You could get whiplash trying to follow government policy on crime.
The Conservatives' tough-on-crime approach has been a cornerstone of their government since first taking office in 2006. Mandatory minimum sentences, longer terms for some offences, more prisons.
Critics challenged that approach in the face of falling crime statistics but Public Safety Minister Vic Toews, the government's point man on the issue, has been adamant its staunch law-and-order philosophy is the right one.
But now Toews is telling police forces they should be cutting spending just as demands for more enforcement increase. At a summit of police chiefs in Ottawa this week, Toews warned the current system must be reformed, the Globe and Mail reported.
“I’ll be blunt,” Toews told the meeting on the economics of policing, which included academics and government officials.
“Police services face two options: They can do nothing and eventually be forced to cut drastically, as we have seen in some countries. Or they can be proactive, get ahead of the curve and have greater flexibility in designing and implementing both incremental and meaningful structural reforms.”
The summit is evidence of the recognition Canadian policing is due for fundamental change, Paul McKenna, who teaches public administration at Dalhousie University, told the Globe.
“A lot of police services are looking to retool themselves in fairly substantial ways," he said.

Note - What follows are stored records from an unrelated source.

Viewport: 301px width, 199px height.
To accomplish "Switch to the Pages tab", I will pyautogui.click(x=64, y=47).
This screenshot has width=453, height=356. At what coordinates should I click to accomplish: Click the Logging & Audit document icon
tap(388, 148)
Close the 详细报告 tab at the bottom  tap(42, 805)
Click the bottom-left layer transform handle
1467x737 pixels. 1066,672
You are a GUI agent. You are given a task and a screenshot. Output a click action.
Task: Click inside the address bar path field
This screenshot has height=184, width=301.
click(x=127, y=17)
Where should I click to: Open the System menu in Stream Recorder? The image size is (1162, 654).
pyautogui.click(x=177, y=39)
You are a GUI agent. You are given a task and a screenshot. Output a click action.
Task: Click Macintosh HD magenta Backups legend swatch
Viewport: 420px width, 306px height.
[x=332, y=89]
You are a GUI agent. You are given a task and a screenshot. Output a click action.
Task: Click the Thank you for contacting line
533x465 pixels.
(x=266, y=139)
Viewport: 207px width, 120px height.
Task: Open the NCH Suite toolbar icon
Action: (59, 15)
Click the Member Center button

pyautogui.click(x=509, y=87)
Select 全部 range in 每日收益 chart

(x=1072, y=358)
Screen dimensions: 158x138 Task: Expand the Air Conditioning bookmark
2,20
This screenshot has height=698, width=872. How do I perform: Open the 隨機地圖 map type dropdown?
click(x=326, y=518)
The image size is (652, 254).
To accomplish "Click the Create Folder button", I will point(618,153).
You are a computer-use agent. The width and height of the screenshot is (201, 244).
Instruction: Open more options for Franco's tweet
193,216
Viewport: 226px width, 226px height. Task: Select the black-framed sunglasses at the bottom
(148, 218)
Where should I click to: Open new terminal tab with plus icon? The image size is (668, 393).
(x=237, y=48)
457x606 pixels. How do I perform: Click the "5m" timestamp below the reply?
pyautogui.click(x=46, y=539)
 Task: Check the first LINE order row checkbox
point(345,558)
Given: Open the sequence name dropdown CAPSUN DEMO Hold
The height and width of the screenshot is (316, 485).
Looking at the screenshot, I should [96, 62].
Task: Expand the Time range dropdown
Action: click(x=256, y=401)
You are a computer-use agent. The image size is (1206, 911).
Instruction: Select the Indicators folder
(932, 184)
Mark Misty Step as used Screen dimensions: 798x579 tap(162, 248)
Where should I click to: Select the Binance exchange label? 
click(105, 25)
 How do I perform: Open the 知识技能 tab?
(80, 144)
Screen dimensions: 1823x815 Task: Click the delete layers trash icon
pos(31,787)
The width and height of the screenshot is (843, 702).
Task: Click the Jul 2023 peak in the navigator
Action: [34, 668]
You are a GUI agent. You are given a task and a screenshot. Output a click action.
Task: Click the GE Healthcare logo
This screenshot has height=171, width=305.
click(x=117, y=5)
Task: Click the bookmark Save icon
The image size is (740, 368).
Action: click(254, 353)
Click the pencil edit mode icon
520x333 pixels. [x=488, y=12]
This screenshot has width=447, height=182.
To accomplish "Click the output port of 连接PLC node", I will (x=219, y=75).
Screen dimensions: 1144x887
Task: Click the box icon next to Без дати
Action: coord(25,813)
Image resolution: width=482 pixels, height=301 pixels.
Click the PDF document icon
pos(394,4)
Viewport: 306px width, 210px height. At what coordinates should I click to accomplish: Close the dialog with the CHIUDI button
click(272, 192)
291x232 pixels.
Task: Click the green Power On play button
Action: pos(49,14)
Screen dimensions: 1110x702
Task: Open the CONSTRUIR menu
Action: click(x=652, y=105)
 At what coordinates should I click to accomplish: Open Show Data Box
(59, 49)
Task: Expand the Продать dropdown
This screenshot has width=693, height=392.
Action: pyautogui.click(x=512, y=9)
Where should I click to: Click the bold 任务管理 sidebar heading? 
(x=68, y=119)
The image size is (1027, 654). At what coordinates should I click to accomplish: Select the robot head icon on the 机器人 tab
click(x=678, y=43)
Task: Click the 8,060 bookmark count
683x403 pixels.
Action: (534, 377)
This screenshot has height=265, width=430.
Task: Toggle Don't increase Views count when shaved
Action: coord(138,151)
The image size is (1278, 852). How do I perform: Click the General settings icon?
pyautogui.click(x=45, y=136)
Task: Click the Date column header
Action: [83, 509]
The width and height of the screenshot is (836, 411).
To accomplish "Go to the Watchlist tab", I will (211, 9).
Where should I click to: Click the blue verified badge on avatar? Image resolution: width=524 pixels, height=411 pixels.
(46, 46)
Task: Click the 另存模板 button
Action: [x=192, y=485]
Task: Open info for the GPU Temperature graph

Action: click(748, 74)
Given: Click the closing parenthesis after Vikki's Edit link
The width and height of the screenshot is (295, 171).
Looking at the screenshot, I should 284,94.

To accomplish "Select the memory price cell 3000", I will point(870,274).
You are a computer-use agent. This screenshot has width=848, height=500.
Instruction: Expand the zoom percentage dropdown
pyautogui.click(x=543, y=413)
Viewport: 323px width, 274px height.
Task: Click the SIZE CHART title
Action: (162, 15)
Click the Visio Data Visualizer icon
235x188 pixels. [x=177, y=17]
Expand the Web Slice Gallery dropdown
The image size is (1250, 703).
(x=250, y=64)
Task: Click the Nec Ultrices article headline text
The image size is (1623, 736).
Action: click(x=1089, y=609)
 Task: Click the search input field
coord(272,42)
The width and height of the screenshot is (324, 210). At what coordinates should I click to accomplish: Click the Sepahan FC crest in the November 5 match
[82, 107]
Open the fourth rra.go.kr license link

People are reporting fewer crimes to police while the cost of policing, along with the size of police forces, continues to increase, McKenna said. Local forces also find themselves stretched by having to deal with things like border security and cybercrime.
Police chiefs agree costs are unsustainable, Waterloo Regional Police Service Chief Matt Torigian told the Globe.
“This [summit] is really about opening our minds to new approaches in service delivery,” said Torigian, who was part of a group of chiefs who toured Britain last year to look at its cost-cutting approaches.
The focus has centred on the cost of the cops themselves. According to Statistics Canada figures for 2010, 80 per cent of budgets go to salaries and benefits.
Much of the discussion, therefore, has been around replacing highly paid officers with civilians or auxiliaries on jobs off the front line of enforcement through, for instance, public-private partnerships.
Mike Cunningham, chief of Britain's Staffordshire police, told the summit his force is losing hundreds of offices and civilians due to budget cuts, the Globe said. Cunningham said he's focused on sharing resources with neighbouring forces and local public services. It's also contracted out the care of people in custody, he said, and is adding more civilian staff and volunteers to augment full-time officers.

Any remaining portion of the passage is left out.